Stored records:
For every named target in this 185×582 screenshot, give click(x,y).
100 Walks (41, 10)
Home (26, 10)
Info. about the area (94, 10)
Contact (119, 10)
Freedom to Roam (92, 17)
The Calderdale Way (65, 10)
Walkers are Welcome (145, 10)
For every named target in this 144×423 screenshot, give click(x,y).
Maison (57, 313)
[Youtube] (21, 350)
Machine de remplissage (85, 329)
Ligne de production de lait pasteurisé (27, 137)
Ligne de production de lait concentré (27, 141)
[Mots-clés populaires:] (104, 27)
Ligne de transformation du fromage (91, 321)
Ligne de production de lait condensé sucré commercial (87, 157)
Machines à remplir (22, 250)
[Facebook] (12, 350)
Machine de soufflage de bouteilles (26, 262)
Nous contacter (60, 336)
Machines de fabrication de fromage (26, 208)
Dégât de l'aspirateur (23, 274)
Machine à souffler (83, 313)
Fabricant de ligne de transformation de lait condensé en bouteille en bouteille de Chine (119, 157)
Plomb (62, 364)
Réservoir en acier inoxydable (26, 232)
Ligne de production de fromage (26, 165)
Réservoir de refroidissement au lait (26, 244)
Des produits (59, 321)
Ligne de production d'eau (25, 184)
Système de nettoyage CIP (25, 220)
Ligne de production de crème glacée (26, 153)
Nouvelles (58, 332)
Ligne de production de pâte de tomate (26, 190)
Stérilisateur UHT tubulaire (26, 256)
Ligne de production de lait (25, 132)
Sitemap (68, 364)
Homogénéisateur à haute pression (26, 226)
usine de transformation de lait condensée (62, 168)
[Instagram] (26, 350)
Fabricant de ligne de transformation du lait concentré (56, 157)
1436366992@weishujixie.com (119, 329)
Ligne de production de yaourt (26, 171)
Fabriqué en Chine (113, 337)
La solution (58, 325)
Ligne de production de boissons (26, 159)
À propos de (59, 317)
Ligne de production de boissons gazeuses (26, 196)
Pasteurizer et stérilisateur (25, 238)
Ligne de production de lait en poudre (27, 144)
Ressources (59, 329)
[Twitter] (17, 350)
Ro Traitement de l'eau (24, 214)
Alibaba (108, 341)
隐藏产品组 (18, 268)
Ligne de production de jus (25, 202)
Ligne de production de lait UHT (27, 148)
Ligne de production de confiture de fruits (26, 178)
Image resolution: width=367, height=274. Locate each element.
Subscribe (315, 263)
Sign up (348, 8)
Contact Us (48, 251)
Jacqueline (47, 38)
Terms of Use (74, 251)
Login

Goal: Reproduce every one of the lines above word for word, changing nothing.

Solution to this exercise:
For every named target in this 185×582 screenshot, give click(x,y).
100 Walks (41, 10)
Home (26, 10)
Info. about the area (94, 10)
Contact (119, 10)
Freedom to Roam (92, 17)
The Calderdale Way (65, 10)
Walkers are Welcome (145, 10)
For every named target in this 144×423 screenshot, give click(x,y).
Maison (57, 313)
[Youtube] (21, 350)
Machine de remplissage (85, 329)
Ligne de production de lait pasteurisé (27, 137)
Ligne de production de lait concentré (27, 141)
[Mots-clés populaires:] (104, 27)
Ligne de transformation du fromage (91, 321)
Ligne de production de lait condensé sucré commercial (87, 157)
Machines à remplir (22, 250)
[Facebook] (12, 350)
Machine de soufflage de bouteilles (26, 262)
Nous contacter (60, 336)
Machines de fabrication de fromage (26, 208)
Dégât de l'aspirateur (23, 274)
Machine à souffler (83, 313)
Fabricant de ligne de transformation de lait condensé en bouteille en bouteille de Chine (119, 157)
Plomb (62, 364)
Réservoir en acier inoxydable (26, 232)
Ligne de production de fromage (26, 165)
Réservoir de refroidissement au lait (26, 244)
Des produits (59, 321)
Ligne de production d'eau (25, 184)
Système de nettoyage CIP (25, 220)
Ligne de production de crème glacée (26, 153)
Nouvelles (58, 332)
Ligne de production de pâte de tomate (26, 190)
Stérilisateur UHT tubulaire (26, 256)
Ligne de production de lait (25, 132)
Sitemap (68, 364)
Homogénéisateur à haute pression (26, 226)
usine de transformation de lait condensée (62, 168)
[Instagram] (26, 350)
Fabricant de ligne de transformation du lait concentré (56, 157)
1436366992@weishujixie.com (119, 329)
Ligne de production de yaourt (26, 171)
Fabriqué en Chine (113, 337)
La solution (58, 325)
Ligne de production de boissons (26, 159)
À propos de (59, 317)
Ligne de production de boissons gazeuses (26, 196)
Pasteurizer et stérilisateur (25, 238)
Ligne de production de lait en poudre (27, 144)
Ressources (59, 329)
[Twitter] (17, 350)
Ro Traitement de l'eau (24, 214)
Alibaba (108, 341)
隐藏产品组 (18, 268)
Ligne de production de jus (25, 202)
Ligne de production de lait UHT (27, 148)
Ligne de production de confiture de fruits (26, 178)
Image resolution: width=367, height=274. Locate each element.
Subscribe (315, 263)
Sign up (348, 8)
Contact Us (48, 251)
Jacqueline (47, 38)
Terms of Use (74, 251)
Login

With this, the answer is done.